Using webhooks with your flows

Sergio
Head of Engineering

Webhooks can be an incredibly useful tool in the world of ETL (Extract, Transform, Load). They are especially handy when working with orchestration tools like Airflow or DBT Cloud, helping to seamlessly coordinate data flows. Beyond just transferring data, webhooks can play a crucial role in monitoring. You can use them to get timely updates, whether your data syncs are successful or if there's a hiccup along the way. In this post we're going to show you how to create and manage webhooks in Portable.

Getting Started with Webhooks

Let's set up a new webhook in Portable. Log into Portable and go to the Webhooks settings page by clicking on your avatar at the top right and selecting Webhooks from the menu. You should see something like this:

Portable Webhook Settings
Portable Webhook Settings

Click on the Add Webhook button to create a new webhook. This is what it'd look like:

New Webhook in Portable
New Webhook in Portable

Prepare your backend to receive webhook calls

You need to provide a URL for your webhook. What this would look like in practice will depend on your infrastructure. It can be something like a lambda function proxied by an API Gateway if you're using AWS, or a Google Cloud Endpoint in front of a Google Cloud Function if you're using Google Cloud. Whatever mechanism you use, it should be prepared to receive HTTPS POST requests from our public IP address (34.122.15.109).

Here I'm going to show you how to use an online tool to view the content of your webhook's payload. Open https://webhook.site in your browser. You should see something like this:

webhook.site
webhook.site

Click on the Copy button next to the header that reads Your unique URL. Paste this URL in the URL field in your Webhook settings page in Portable. Now click on the Test button to send a test HTTP call to this URL. You should be able to see the payload for this test call in the webhook.site tab in your browser:

Webhook payload
Webhook payload

Configure your webhook

Now go back to your Portable tab and give your webhook a name. Note the enable switch right to the left of the Name of your webhook. You can use this switch to enable/disable your webhook.

A word about events

There's one more thing that you need to configure. You need to select which events will trigger HTTP calls to your webhook. There's a list of available events right below the webhook URL. You can opt to receive calls for these events:

  • When your flow starts
  • When your flow successfully ends
  • When your flow fails

Select the one(s) you care about from the list. Click on the Save button to save your webhook.
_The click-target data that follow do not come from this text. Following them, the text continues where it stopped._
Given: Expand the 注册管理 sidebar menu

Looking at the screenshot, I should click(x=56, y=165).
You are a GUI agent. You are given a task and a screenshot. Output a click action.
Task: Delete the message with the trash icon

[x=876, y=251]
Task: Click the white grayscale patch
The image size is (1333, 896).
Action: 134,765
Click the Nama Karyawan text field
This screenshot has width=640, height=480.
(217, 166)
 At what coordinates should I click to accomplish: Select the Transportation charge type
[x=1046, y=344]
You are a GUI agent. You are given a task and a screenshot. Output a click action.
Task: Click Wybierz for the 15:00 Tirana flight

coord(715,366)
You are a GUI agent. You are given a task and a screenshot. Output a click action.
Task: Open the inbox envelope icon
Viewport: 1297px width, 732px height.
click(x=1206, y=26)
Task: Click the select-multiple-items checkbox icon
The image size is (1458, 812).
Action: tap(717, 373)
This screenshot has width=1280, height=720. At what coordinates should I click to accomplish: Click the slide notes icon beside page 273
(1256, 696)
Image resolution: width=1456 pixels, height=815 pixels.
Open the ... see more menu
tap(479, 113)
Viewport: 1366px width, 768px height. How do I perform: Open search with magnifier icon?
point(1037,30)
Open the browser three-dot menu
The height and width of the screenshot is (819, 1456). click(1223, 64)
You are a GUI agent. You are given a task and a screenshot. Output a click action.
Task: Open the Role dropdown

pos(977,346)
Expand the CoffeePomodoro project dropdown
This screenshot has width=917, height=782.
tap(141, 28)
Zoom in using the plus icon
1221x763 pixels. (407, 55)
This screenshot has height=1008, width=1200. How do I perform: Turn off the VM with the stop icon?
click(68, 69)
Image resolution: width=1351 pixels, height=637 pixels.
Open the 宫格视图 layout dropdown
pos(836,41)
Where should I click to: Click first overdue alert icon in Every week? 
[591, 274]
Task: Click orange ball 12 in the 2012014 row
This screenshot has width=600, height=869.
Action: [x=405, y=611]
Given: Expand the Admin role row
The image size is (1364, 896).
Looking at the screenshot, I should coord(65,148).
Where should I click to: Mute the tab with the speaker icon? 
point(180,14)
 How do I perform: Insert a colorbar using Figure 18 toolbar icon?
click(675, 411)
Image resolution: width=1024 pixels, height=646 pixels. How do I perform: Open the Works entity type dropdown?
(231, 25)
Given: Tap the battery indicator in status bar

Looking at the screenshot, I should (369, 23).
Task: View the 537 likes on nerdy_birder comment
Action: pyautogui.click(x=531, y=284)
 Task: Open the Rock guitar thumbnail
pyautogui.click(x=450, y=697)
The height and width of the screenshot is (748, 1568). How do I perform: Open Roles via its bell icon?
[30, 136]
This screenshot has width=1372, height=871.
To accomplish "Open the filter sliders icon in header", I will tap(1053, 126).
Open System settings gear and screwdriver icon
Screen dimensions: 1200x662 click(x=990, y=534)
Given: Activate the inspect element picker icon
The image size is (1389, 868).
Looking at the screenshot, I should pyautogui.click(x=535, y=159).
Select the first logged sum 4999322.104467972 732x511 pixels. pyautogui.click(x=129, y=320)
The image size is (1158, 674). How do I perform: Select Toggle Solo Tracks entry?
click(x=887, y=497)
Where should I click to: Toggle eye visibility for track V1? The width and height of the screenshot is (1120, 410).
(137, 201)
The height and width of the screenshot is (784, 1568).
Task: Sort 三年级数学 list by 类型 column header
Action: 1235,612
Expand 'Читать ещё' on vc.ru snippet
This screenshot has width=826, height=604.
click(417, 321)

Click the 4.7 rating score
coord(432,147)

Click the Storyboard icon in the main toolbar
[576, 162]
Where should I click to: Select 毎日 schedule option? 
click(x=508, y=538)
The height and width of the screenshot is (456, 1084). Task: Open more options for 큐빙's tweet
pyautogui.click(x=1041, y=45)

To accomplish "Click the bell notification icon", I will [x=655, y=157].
Congratulations! You have just set up your first webhook. It will get called for your selected events whenever any of your flows run.

The payload

Here's an example of the body of the POST request that your webhook may receive:

{
  "created": "2024-01-04T22:52:01Z",
  "destination_id": 8583875986,
  "destination_type": "bigquery",
  "event": "sync_start",
  "flow_id": 6953148655,
  "run_attempt_id": 28465238966,
  "source_id": 36583775648,
  "source_type": "hubspot_crm"
}

And here's another example, this time for a "sync_end" event:

{
  "created": "2024-01-04T22:52:21Z",
  "destination_id": 8589936986,
  "destination_type": "bigquery",
  "details": "sync completed successfully",
  "event": "sync_end",
  "flow_id": 6953148655,
  "run_attempt_id": 21475708966,
  "source_id": 30064775648,
  "source_type": "hubspot_crm",
  "status": "SUCCESSFUL"
}

Here's an explanation for each of these fields:

  • created: This is the creation date for the event, in RFC 3339 format
  • destination_id: The ID of the Destination that holds the data for the flow (e.g. your Snowflake instance)
  • destination_type: The type of your Destination
  • details: (optional) Additional details about the event that triggered the webhook
  • event: The type of the event. E.g. "sync_start", "sync_end", "test".
  • flow_id: The ID of the flow that triggered this event
  • run_attempt_id: The ID of this attempt to run your flow
  • source_id: The ID of the Source of the data for this flow
  • source_type: The type of your Source
  • status: (optional) An additional status for "sync_end" events. Use it to determine whether your flow succeeded or failed

What happens if a call to your webhook fails?

Sometimes Portable triggers a webhook and the HTTP call fails (it receives an HTTP response code other than 200 OK). It will be retried using exponential backoff for up to 24 hours. What this means in practice is that each subsequent retry happens after a longer delay than the previous one. The time between these attempts gradually increases, reducing the load on the server and increasing the chances of a successful call. The first retry might be in a few seconds, the next could be in a few minutes, and so on, exponentially, until the 24-hour limit is reached. This approach helps to manage server issues or temporary network problems, giving your system a better chance to process the webhook request successfully.